Wednesday, June 8, 2011
Our calendar says today is Oceans Day—it seems an appropriate time to visit the American Museum of Natural History. The subway has a stop for the museum—and the walls at the stop are decorated with many tile depictions of animals. Isn’t this life-size subway seascape a wonderful first photo for our Oceans Day log?
Deciding where to go first is easy—the ticketing agent gives us tickets to the next Planetarium show and sends us off get in line for it right away. It is a great show about how stars and planets form and die with lots of beautiful light show projections on the dome and special effects. We think that an experienced educator decided that the effect that combines a surround-sound explosion with vibrating the seats has to happen at least every six minutes to keep the audience awake, and then they wrote the script for the show accordingly. It worked for us.
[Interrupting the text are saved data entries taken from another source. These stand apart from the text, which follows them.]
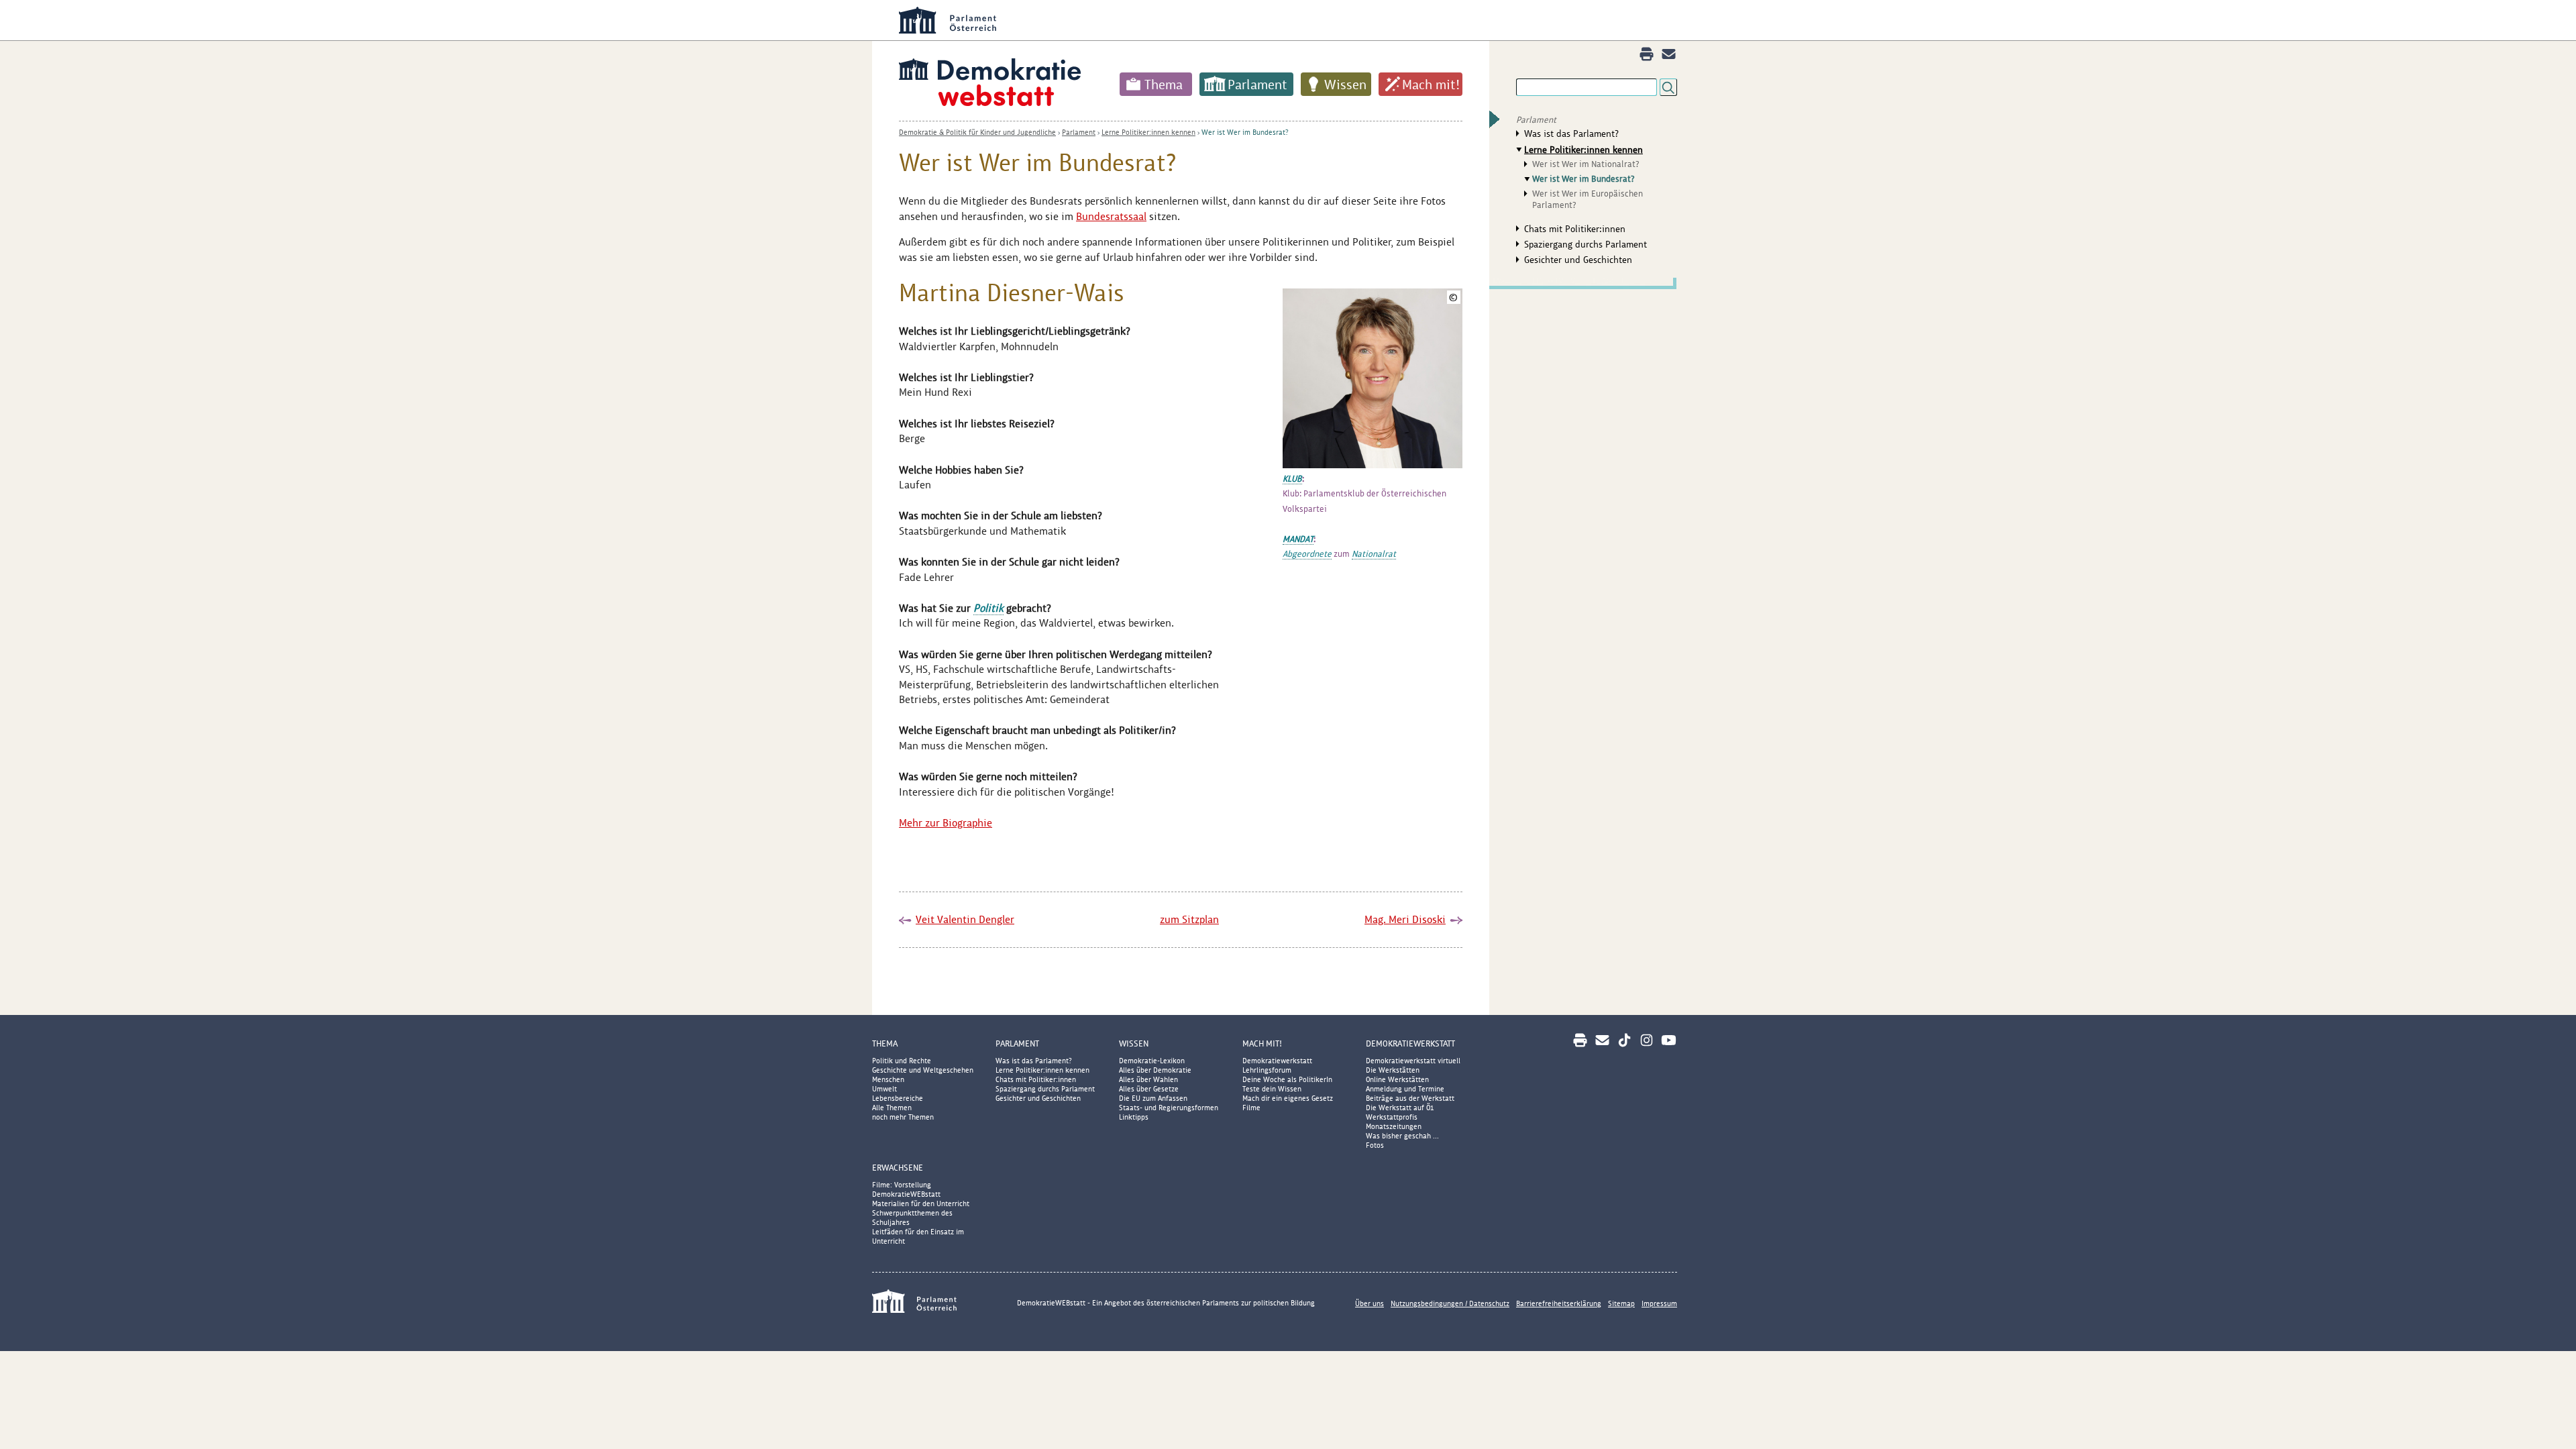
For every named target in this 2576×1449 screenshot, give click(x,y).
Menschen (888, 1079)
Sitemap (1621, 1303)
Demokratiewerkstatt (1277, 1061)
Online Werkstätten (1397, 1079)
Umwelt (884, 1089)
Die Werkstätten (1392, 1070)
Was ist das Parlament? (1571, 133)
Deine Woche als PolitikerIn (1287, 1079)
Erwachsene (897, 1168)
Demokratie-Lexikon (1152, 1061)
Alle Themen (892, 1108)
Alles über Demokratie (1155, 1070)
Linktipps (1133, 1117)
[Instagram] (1646, 1040)
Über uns (1369, 1303)
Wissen (1345, 84)
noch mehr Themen (903, 1117)
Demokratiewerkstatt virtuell (1413, 1061)
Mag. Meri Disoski (1405, 919)
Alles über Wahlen (1148, 1079)
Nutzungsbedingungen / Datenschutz (1450, 1303)
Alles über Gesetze (1149, 1089)
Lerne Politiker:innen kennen (1148, 132)
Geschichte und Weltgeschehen (922, 1070)
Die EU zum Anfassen (1153, 1098)
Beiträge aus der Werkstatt (1410, 1098)
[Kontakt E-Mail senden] (1668, 54)
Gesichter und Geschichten (1578, 259)
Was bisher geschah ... (1402, 1136)
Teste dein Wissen (1271, 1089)
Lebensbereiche (897, 1098)
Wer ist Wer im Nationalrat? (1586, 164)
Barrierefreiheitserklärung (1558, 1303)
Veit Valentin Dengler (965, 919)
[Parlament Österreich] (1315, 20)
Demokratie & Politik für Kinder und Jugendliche (977, 132)
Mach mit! (1431, 84)
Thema (1163, 84)
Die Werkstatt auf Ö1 (1400, 1108)
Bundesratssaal (1111, 216)
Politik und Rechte (901, 1061)
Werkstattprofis (1391, 1117)
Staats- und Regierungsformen (1168, 1108)
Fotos (1375, 1145)
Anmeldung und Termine (1405, 1089)
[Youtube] (1668, 1040)
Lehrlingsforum (1266, 1070)
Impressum (1659, 1303)
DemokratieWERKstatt (1410, 1043)
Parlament (1257, 84)
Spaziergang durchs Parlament (1585, 244)
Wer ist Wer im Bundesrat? (1245, 132)
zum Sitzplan (1189, 919)
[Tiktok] (1624, 1040)
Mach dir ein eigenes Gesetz (1287, 1098)
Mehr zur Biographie (945, 822)
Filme (1251, 1108)
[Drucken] (1646, 54)
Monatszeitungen (1393, 1126)
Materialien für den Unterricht (920, 1203)
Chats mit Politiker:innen (1574, 228)
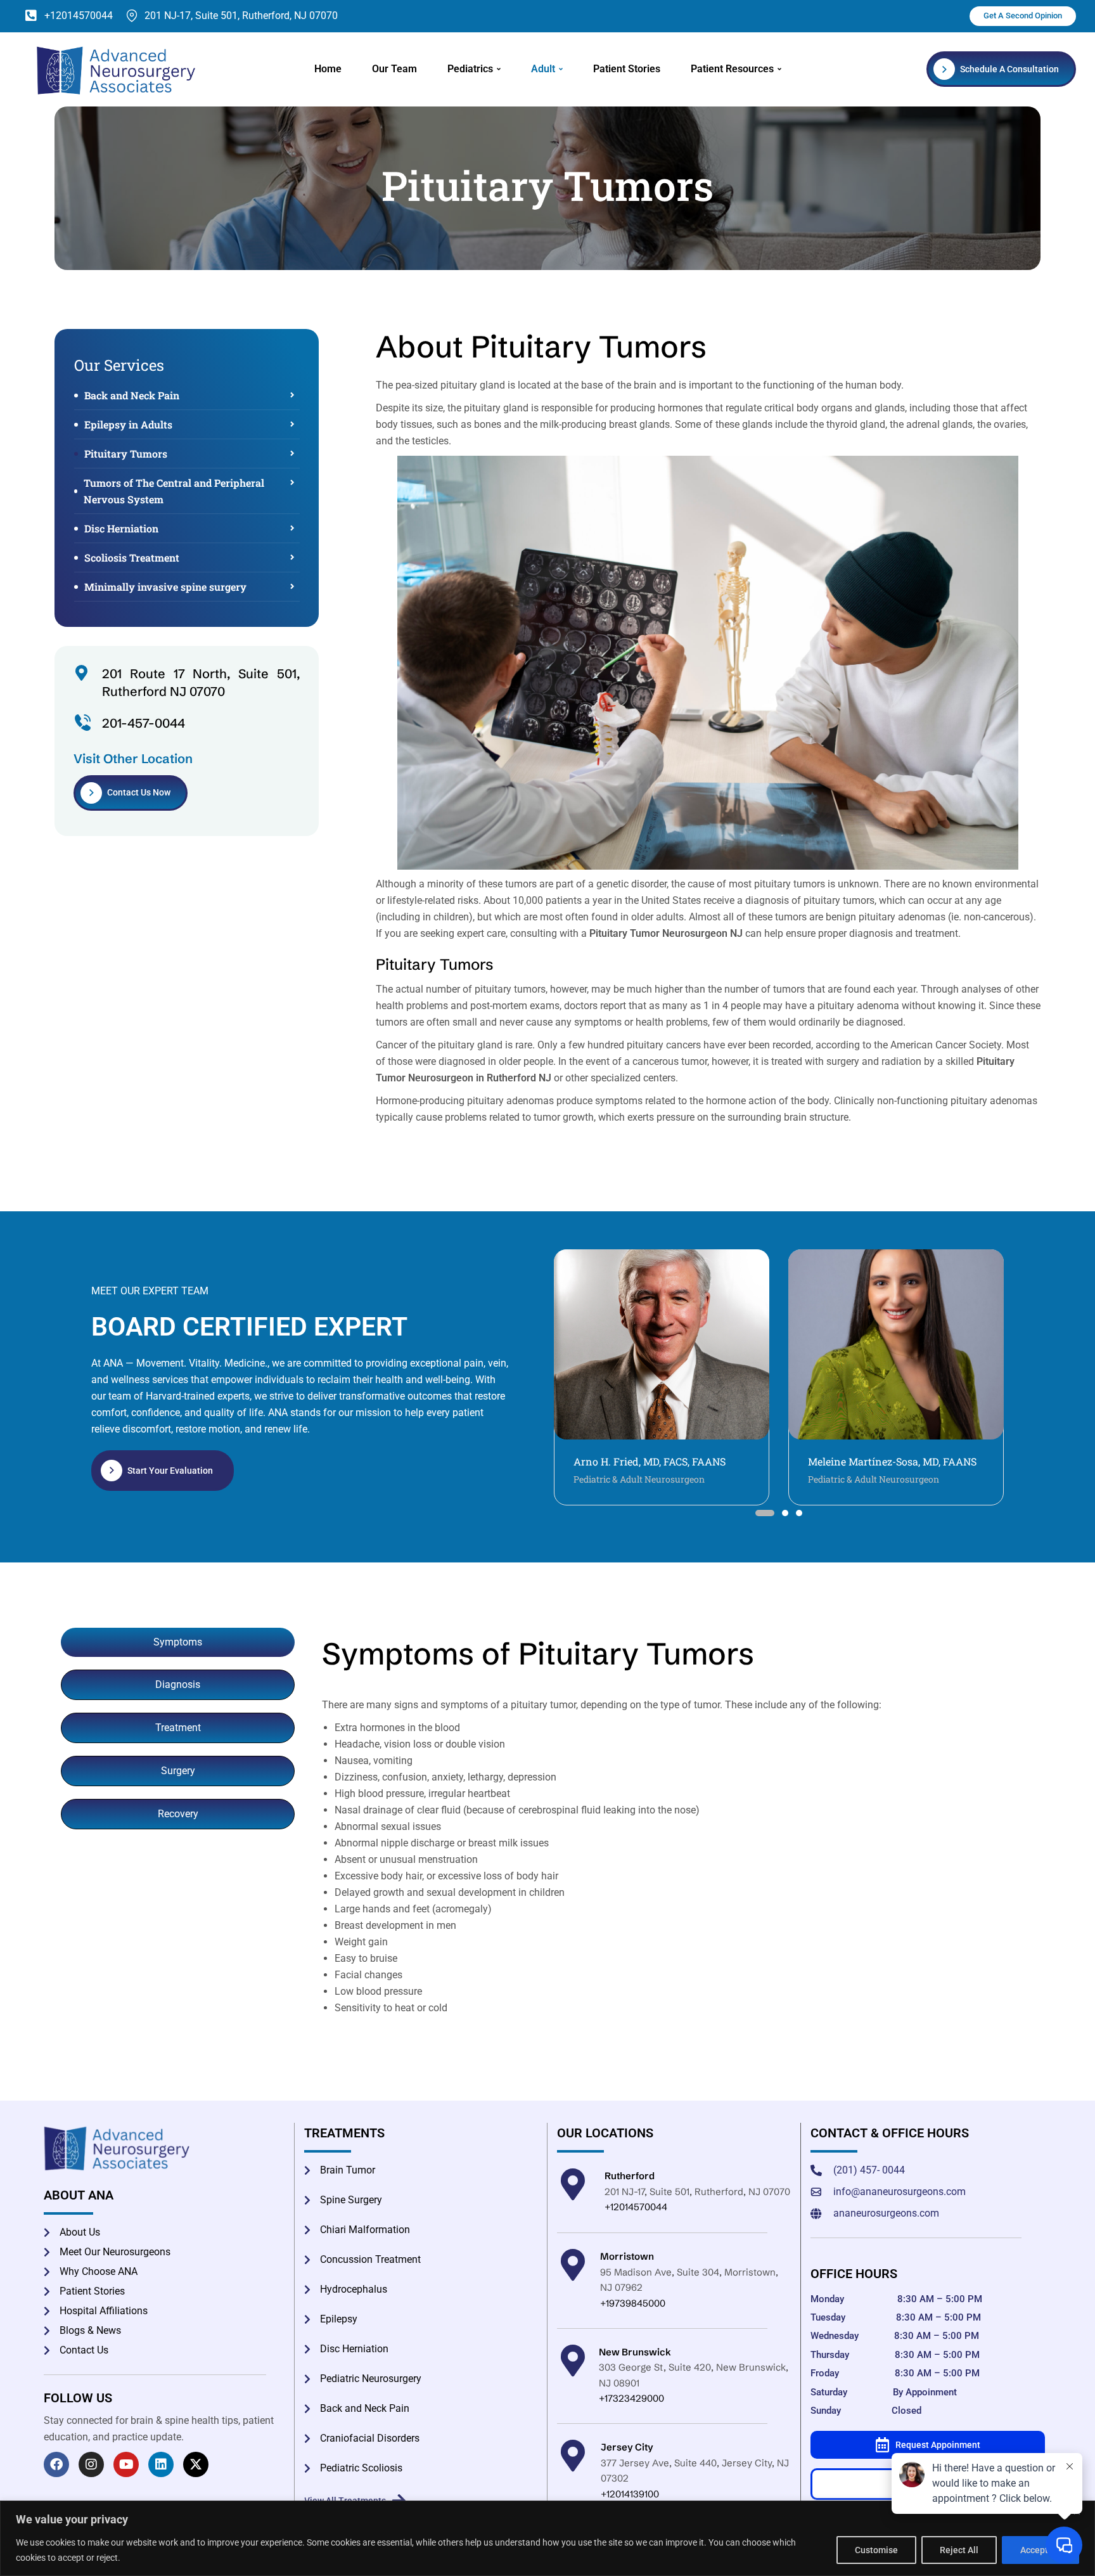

After that, the museum is so huge it is hard to decide what to do. We wander around the gems and minerals (boring presentation) and the birds (the stuffed ones in the dioramas are very old and faded, and a lot of the exhibit is just study skins arranged on a wall—boring again). We finally find our way into the evolution exhibit, which is captivating—clearly, someone has put some time into refreshing the content in the past thirty years, unlike most of the permanent exhibits. The African animal dioramas are beautiful—renovated in 1972, the plaque says, giving us a hint as to how much longer ago it must have been that anyone touched the bird dioramas.
We save the best—the Museum’s impressive dinosaur collection—for last. There are no robotic life-size models or monstrous sound effects, just big breath-taking bones and excellent labels telling about how they were discovered, and urging the visitor to notice the clues that tell us how the dinosaurs moved, what they ate, and other aspects of their lives. We spend a very long time admiring the dinosaurs, and leave on a high note.
We don’t do a lot more than this today. When dinnertime rolls around, we think about all the different ethnic foods we have had lately, and decide it is time to add to our repertoire by strolling over to our own neighborhood’s Little India. Just a few streets over from ours is a block that has around a dozen Indian Restaurants to choose from--each with an Indian standing at the door urging us to come on in and enjoy a free appetizer, or free music, or air conditioned comfort. We pick one that looks particularly lovely and busy, and enjoy a wonderful meal . . . and a great end to yet another great day in New York.